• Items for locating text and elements
↓↓↓

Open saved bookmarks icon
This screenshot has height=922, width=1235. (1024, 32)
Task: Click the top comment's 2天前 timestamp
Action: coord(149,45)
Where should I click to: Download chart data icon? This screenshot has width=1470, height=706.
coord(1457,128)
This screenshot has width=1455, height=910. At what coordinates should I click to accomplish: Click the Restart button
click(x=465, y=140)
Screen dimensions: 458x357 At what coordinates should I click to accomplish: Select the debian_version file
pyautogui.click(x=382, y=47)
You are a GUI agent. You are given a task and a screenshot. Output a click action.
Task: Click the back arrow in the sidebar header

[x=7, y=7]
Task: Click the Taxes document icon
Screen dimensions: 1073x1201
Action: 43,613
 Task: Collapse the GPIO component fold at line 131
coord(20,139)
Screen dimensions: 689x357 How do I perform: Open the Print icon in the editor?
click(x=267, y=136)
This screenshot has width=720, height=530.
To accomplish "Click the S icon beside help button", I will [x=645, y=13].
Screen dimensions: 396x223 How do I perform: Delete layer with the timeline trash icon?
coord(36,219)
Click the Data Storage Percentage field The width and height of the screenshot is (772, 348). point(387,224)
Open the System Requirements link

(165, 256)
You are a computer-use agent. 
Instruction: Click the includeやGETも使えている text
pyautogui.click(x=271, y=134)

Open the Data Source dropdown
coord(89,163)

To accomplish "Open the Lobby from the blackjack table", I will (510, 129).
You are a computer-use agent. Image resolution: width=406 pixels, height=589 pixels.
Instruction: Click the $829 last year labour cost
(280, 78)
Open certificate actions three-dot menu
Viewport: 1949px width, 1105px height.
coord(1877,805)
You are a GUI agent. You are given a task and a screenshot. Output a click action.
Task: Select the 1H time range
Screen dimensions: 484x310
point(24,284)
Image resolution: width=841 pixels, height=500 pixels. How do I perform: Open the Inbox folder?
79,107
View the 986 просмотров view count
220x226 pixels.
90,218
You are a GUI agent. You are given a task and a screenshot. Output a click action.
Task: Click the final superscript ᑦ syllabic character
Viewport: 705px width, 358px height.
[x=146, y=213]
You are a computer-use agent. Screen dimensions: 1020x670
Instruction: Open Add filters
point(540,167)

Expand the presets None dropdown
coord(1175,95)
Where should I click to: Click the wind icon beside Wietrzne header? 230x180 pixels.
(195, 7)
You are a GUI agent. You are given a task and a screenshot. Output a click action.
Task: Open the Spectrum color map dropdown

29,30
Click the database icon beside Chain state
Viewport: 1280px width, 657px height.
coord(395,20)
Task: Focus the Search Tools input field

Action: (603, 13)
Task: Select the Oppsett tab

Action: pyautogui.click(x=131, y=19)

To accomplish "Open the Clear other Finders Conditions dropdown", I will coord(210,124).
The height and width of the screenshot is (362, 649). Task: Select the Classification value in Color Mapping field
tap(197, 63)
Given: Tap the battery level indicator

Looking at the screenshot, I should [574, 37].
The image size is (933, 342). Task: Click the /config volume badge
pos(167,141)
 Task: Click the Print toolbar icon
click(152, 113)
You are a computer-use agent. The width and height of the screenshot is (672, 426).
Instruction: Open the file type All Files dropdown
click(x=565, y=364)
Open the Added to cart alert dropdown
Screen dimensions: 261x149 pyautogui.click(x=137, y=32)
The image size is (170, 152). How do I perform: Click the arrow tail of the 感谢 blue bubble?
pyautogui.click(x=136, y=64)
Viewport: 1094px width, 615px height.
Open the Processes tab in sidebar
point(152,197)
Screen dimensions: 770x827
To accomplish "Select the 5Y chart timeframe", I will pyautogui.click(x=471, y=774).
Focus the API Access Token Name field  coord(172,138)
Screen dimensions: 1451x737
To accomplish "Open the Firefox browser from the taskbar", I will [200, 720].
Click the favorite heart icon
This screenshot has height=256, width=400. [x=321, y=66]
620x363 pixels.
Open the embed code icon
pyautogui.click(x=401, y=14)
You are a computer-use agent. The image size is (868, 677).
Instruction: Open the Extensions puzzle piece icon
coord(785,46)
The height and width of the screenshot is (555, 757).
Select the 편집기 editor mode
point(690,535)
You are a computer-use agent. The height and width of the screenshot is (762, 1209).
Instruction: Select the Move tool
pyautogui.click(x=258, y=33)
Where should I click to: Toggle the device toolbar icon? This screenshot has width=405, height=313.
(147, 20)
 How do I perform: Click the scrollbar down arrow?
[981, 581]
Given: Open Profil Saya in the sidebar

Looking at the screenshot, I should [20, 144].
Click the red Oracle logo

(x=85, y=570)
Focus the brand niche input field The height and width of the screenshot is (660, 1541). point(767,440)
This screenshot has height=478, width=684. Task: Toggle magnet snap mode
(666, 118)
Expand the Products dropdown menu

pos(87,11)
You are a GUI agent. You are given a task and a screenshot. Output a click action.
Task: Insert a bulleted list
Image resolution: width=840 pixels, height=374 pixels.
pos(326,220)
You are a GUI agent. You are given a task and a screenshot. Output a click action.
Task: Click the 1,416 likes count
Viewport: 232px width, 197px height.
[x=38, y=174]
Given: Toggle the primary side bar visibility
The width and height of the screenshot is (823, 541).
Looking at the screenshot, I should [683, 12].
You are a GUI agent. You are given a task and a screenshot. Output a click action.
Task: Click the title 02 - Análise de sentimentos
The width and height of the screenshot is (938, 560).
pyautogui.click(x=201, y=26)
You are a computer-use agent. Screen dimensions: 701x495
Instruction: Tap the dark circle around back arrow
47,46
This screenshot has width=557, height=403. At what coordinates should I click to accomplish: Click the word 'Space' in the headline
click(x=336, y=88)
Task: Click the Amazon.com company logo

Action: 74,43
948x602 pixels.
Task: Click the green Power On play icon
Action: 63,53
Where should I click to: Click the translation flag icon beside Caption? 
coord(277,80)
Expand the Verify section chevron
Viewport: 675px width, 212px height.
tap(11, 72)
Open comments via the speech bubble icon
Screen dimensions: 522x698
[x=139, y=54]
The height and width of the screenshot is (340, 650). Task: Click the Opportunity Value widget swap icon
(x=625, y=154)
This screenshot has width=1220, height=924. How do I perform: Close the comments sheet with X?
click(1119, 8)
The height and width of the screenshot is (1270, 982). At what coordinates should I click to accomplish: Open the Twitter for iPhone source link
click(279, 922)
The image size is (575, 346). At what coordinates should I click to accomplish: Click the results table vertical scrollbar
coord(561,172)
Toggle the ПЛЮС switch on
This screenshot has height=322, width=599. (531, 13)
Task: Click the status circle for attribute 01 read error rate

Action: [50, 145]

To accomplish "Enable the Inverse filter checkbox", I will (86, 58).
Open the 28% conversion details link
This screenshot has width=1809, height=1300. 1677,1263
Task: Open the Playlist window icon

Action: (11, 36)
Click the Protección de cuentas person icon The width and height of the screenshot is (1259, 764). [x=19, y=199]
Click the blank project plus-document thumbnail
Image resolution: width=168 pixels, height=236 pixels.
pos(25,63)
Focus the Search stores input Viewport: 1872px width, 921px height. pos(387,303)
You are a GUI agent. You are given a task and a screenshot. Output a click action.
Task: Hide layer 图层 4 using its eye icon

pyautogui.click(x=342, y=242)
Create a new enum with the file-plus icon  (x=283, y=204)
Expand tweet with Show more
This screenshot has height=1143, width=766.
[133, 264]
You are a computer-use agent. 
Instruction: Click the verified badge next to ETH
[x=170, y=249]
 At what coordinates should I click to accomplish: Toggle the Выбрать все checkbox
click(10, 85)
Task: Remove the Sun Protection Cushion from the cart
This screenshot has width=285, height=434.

↑↑↑

• Exercise brief
Can you write out all the items above again, renaming every "GUI agent" to "interface agent" and leaving everything else unchanged?

• Complete output
Open saved bookmarks icon
This screenshot has height=922, width=1235. (1024, 32)
Task: Click the top comment's 2天前 timestamp
Action: coord(149,45)
Where should I click to: Download chart data icon? This screenshot has width=1470, height=706.
coord(1457,128)
This screenshot has width=1455, height=910. At what coordinates should I click to accomplish: Click the Restart button
click(x=465, y=140)
Screen dimensions: 458x357 At what coordinates should I click to accomplish: Select the debian_version file
pyautogui.click(x=382, y=47)
You are a interface agent. You are given a task and a screenshot. Output a click action.
Task: Click the back arrow in the sidebar header

[x=7, y=7]
Task: Click the Taxes document icon
Screen dimensions: 1073x1201
Action: 43,613
 Task: Collapse the GPIO component fold at line 131
coord(20,139)
Screen dimensions: 689x357 How do I perform: Open the Print icon in the editor?
click(x=267, y=136)
This screenshot has width=720, height=530.
To accomplish "Click the S icon beside help button", I will [x=645, y=13].
Screen dimensions: 396x223 How do I perform: Delete layer with the timeline trash icon?
coord(36,219)
Click the Data Storage Percentage field The width and height of the screenshot is (772, 348). point(387,224)
Open the System Requirements link

(165, 256)
You are a computer-use agent. 
Instruction: Click the includeやGETも使えている text
pyautogui.click(x=271, y=134)

Open the Data Source dropdown
coord(89,163)

To accomplish "Open the Lobby from the blackjack table", I will (510, 129).
You are a computer-use agent. Image resolution: width=406 pixels, height=589 pixels.
Instruction: Click the $829 last year labour cost
(280, 78)
Open certificate actions three-dot menu
Viewport: 1949px width, 1105px height.
coord(1877,805)
You are a interface agent. You are given a task and a screenshot. Output a click action.
Task: Select the 1H time range
Screen dimensions: 484x310
point(24,284)
Image resolution: width=841 pixels, height=500 pixels. How do I perform: Open the Inbox folder?
79,107
View the 986 просмотров view count
220x226 pixels.
90,218
You are a interface agent. You are given a task and a screenshot. Output a click action.
Task: Click the final superscript ᑦ syllabic character
Viewport: 705px width, 358px height.
[x=146, y=213]
You are a computer-use agent. Screen dimensions: 1020x670
Instruction: Open Add filters
point(540,167)

Expand the presets None dropdown
coord(1175,95)
Where should I click to: Click the wind icon beside Wietrzne header? 230x180 pixels.
(195, 7)
You are a interface agent. You are given a task and a screenshot. Output a click action.
Task: Open the Spectrum color map dropdown

29,30
Click the database icon beside Chain state
Viewport: 1280px width, 657px height.
coord(395,20)
Task: Focus the Search Tools input field

Action: (603, 13)
Task: Select the Oppsett tab

Action: pyautogui.click(x=131, y=19)

To accomplish "Open the Clear other Finders Conditions dropdown", I will coord(210,124).
The height and width of the screenshot is (362, 649). Task: Select the Classification value in Color Mapping field
tap(197, 63)
Given: Tap the battery level indicator

Looking at the screenshot, I should [574, 37].
The image size is (933, 342). Task: Click the /config volume badge
pos(167,141)
 Task: Click the Print toolbar icon
click(152, 113)
You are a computer-use agent. The width and height of the screenshot is (672, 426).
Instruction: Open the file type All Files dropdown
click(x=565, y=364)
Open the Added to cart alert dropdown
Screen dimensions: 261x149 pyautogui.click(x=137, y=32)
The image size is (170, 152). How do I perform: Click the arrow tail of the 感谢 blue bubble?
pyautogui.click(x=136, y=64)
Viewport: 1094px width, 615px height.
Open the Processes tab in sidebar
point(152,197)
Screen dimensions: 770x827
To accomplish "Select the 5Y chart timeframe", I will pyautogui.click(x=471, y=774).
Focus the API Access Token Name field  coord(172,138)
Screen dimensions: 1451x737
To accomplish "Open the Firefox browser from the taskbar", I will [200, 720].
Click the favorite heart icon
This screenshot has height=256, width=400. [x=321, y=66]
620x363 pixels.
Open the embed code icon
pyautogui.click(x=401, y=14)
You are a computer-use agent. The image size is (868, 677).
Instruction: Open the Extensions puzzle piece icon
coord(785,46)
The height and width of the screenshot is (555, 757).
Select the 편집기 editor mode
point(690,535)
You are a computer-use agent. The height and width of the screenshot is (762, 1209).
Instruction: Select the Move tool
pyautogui.click(x=258, y=33)
Where should I click to: Toggle the device toolbar icon? This screenshot has width=405, height=313.
(147, 20)
 How do I perform: Click the scrollbar down arrow?
[981, 581]
Given: Open Profil Saya in the sidebar

Looking at the screenshot, I should [20, 144].
Click the red Oracle logo

(x=85, y=570)
Focus the brand niche input field The height and width of the screenshot is (660, 1541). point(767,440)
This screenshot has height=478, width=684. Task: Toggle magnet snap mode
(666, 118)
Expand the Products dropdown menu

pos(87,11)
You are a interface agent. You are given a task and a screenshot. Output a click action.
Task: Insert a bulleted list
Image resolution: width=840 pixels, height=374 pixels.
pos(326,220)
You are a interface agent. You are given a task and a screenshot. Output a click action.
Task: Click the 1,416 likes count
Viewport: 232px width, 197px height.
[x=38, y=174]
Given: Toggle the primary side bar visibility
The width and height of the screenshot is (823, 541).
Looking at the screenshot, I should [683, 12].
You are a interface agent. You are given a task and a screenshot. Output a click action.
Task: Click the title 02 - Análise de sentimentos
The width and height of the screenshot is (938, 560).
pyautogui.click(x=201, y=26)
You are a computer-use agent. Screen dimensions: 701x495
Instruction: Tap the dark circle around back arrow
47,46
This screenshot has width=557, height=403. At what coordinates should I click to accomplish: Click the word 'Space' in the headline
click(x=336, y=88)
Task: Click the Amazon.com company logo

Action: 74,43
948x602 pixels.
Task: Click the green Power On play icon
Action: 63,53
Where should I click to: Click the translation flag icon beside Caption? 
coord(277,80)
Expand the Verify section chevron
Viewport: 675px width, 212px height.
tap(11, 72)
Open comments via the speech bubble icon
Screen dimensions: 522x698
[x=139, y=54]
The height and width of the screenshot is (340, 650). Task: Click the Opportunity Value widget swap icon
(x=625, y=154)
This screenshot has width=1220, height=924. How do I perform: Close the comments sheet with X?
click(1119, 8)
The height and width of the screenshot is (1270, 982). At what coordinates should I click to accomplish: Open the Twitter for iPhone source link
click(279, 922)
The image size is (575, 346). At what coordinates should I click to accomplish: Click the results table vertical scrollbar
coord(561,172)
Toggle the ПЛЮС switch on
This screenshot has height=322, width=599. (531, 13)
Task: Click the status circle for attribute 01 read error rate

Action: [50, 145]

To accomplish "Enable the Inverse filter checkbox", I will (86, 58).
Open the 28% conversion details link
This screenshot has width=1809, height=1300. 1677,1263
Task: Open the Playlist window icon

Action: (11, 36)
Click the Protección de cuentas person icon The width and height of the screenshot is (1259, 764). [x=19, y=199]
Click the blank project plus-document thumbnail
Image resolution: width=168 pixels, height=236 pixels.
pos(25,63)
Focus the Search stores input Viewport: 1872px width, 921px height. pos(387,303)
You are a interface agent. You are given a task and a screenshot. Output a click action.
Task: Hide layer 图层 4 using its eye icon

pyautogui.click(x=342, y=242)
Create a new enum with the file-plus icon  (x=283, y=204)
Expand tweet with Show more
This screenshot has height=1143, width=766.
[133, 264]
You are a computer-use agent. 
Instruction: Click the verified badge next to ETH
[x=170, y=249]
 At what coordinates should I click to accomplish: Toggle the Выбрать все checkbox
click(10, 85)
Task: Remove the Sun Protection Cushion from the cart
This screenshot has width=285, height=434.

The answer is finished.